====== RECORDED DATA

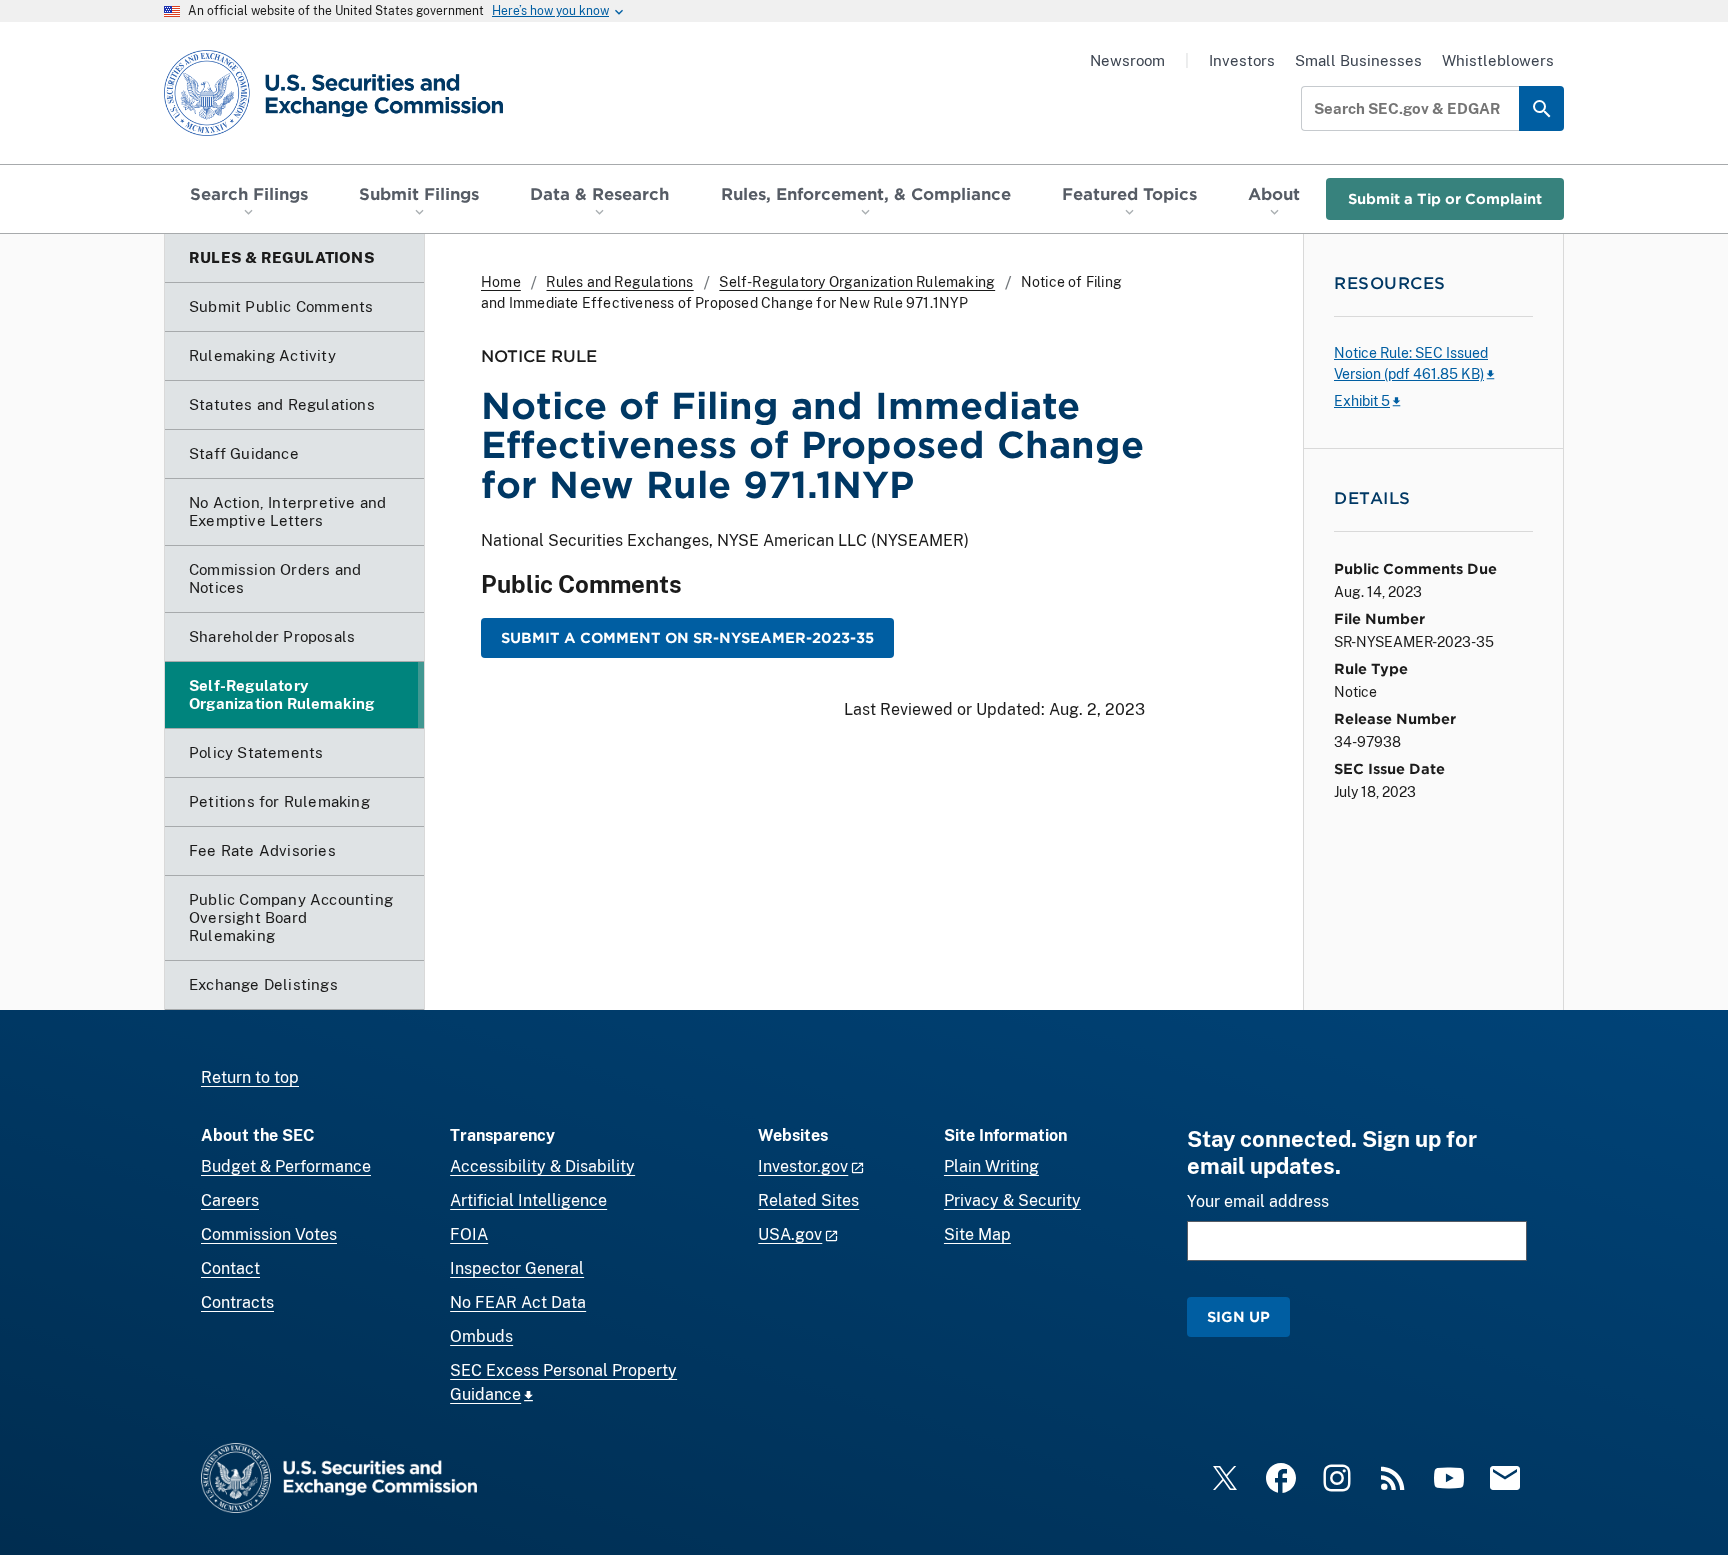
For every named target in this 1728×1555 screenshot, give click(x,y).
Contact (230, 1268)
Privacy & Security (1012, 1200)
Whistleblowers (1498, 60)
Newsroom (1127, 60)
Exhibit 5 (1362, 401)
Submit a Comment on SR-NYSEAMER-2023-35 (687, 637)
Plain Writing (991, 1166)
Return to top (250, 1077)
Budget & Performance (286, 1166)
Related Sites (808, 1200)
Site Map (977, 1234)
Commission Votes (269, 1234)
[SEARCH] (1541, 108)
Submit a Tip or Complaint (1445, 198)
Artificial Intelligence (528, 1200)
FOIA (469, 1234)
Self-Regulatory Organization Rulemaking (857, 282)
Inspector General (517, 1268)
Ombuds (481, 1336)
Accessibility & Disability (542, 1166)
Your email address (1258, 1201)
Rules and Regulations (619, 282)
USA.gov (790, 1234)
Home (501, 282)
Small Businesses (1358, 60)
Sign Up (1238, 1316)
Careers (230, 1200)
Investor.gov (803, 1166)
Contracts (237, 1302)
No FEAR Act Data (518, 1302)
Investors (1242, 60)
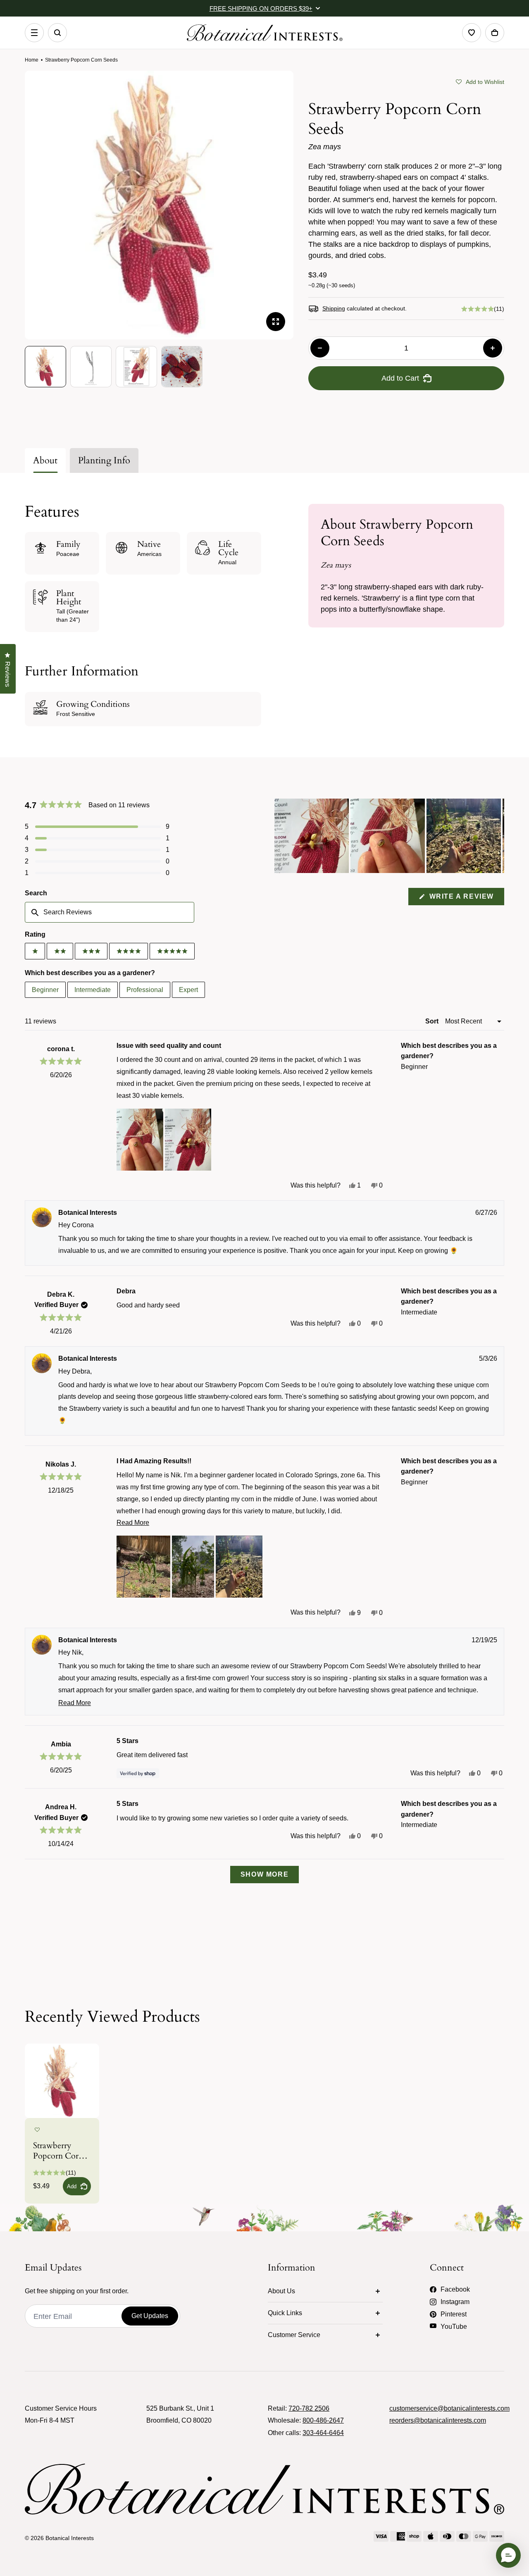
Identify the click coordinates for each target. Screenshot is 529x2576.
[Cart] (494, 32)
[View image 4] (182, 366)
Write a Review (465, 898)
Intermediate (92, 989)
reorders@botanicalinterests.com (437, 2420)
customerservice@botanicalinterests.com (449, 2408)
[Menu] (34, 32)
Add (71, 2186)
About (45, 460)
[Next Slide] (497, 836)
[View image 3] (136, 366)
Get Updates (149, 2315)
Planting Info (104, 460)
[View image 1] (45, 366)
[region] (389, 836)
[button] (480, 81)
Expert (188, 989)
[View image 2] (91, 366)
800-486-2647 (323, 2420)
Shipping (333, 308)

============

[EXERCISE AIM]: Using the data above, repeat exactly the lines that begin at the line with "Submit a Comment" and end at the line with "Submit a Tip or Complaint (1445, 198)", both ends included.

[RESPONSE AREA]:
Submit a Comment on SR-NYSEAMER-2023-35 (687, 637)
Plain Writing (991, 1166)
Return to top (250, 1077)
Budget & Performance (286, 1166)
Related Sites (808, 1200)
Site Map (977, 1234)
Commission Votes (269, 1234)
[SEARCH] (1541, 108)
Submit a Tip or Complaint (1445, 198)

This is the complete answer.